For data security we designed a zero-knowledge model. The most sensitive data — your condition, medications, cycle, raw readings — is encrypted on your device before it reaches any server. We cannot read it. If our servers were breached tomorrow, an attacker would get encrypted data with no key to open it.

Challenges we ran into

Designing against obsession. A device that reads your body chemistry all day could easily make health anxiety worse, not better. We had to build the safeguards into the design itself — reading limits, simplified output modes for users with eating disorder history, language that never tells the user what to feel about their signal. This took more design iteration than any other part of the project.

Cycle-dependent metabolism is not a feature, it's foundational. PCOS affects one in ten women of reproductive age. Their nutritional needs shift week to week with their hormonal cycle. Every existing nutrition tool ignores this because it was built on male metabolic baselines. We had to rethink personalization from the ground up to design for this correctly, not bolt it on as an extra option.

One chart, not two. We went through several failed visualization attempts for the Body tab before landing on a single solution — a pill shape where fill height encodes score magnitude and fill color encodes state. Simple shapes that carry two variables cleanly without requiring a complex legend or a data background to read. Too many components. Our first hardware concept had five separate devices — breath sensor, saliva strip, dermal patch, smart tee, ingestible capsule. We simplified down to the tee alone. The torso is where most of the relevant biology is anyway, and one garment with zero extra devices is a real product. Five devices is a science project.

Accomplishments that we're proud of

Built a complete product concept — hardware architecture, app IA, onboarding flow, and core screens — grounded in published biosensing research and clinical nutritional science. Designed for a population the entire quantified self industry has ignored.
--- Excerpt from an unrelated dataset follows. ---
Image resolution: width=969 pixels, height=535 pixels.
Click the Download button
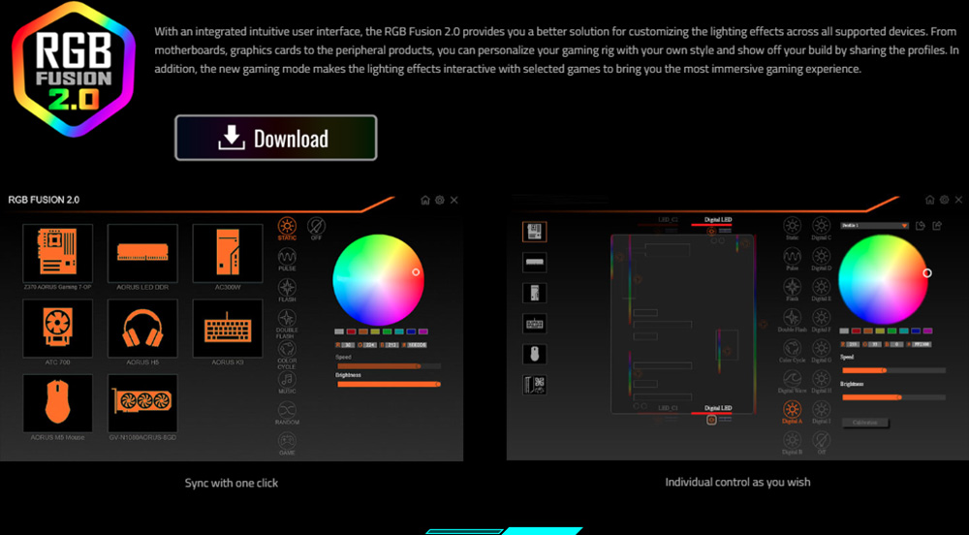275,138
Cycle-dependent metabolic intelligence for women with hormonal conditions is not an add-on in SOMA. It is core logic. Built real safeguards, not disclaimers. The anti-obsession design — reading limits, ease mode, language guidelines, eating disorder pathways — is embedded in the product structure, not added as a legal footnote. Simplified a complex multi-sensor hardware concept down to a single garment that requires no behavior change, no ritual, and no extra devices.

What we learned

The body was never the problem. It generates the right signals constantly. The gap is always the translation layer — turning what the body already knows into something the conscious mind can act on. Designing that layer well is mostly about restraint. The hardest calls were always about what not to show. Designing for people whose bodies are already a source of stress — chronic illness, hormonal conditions — is a different challenge from designing for healthy optimization. The safeguards matter as much as the features. Probably more.

What's next for SOMA - Your body already knows what it needs.
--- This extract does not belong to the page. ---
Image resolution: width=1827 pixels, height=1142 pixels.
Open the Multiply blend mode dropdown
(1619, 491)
Validating the multi-sensor tee architecture with materials scientists and biosensor researchers to establish realistic accuracy benchmarks per sensor type. Expanding condition coverage beyond Crohn's and PCOS to celiac, endometriosis, thyroid conditions, and perimenopause. Building the on-device ML layer for pattern recognition so that the zero-knowledge data architecture stays intact — processing happens on your device, not our servers. Honest limitations: Sensor accuracy depends on tee fit and skin contact. VOC reading from ambient collar air is less precise than a dedicated breath test. The system gets more useful over time as it builds your personal baseline — the first week is less accurate than week eight. These are solvable engineering problems. The underlying science is real.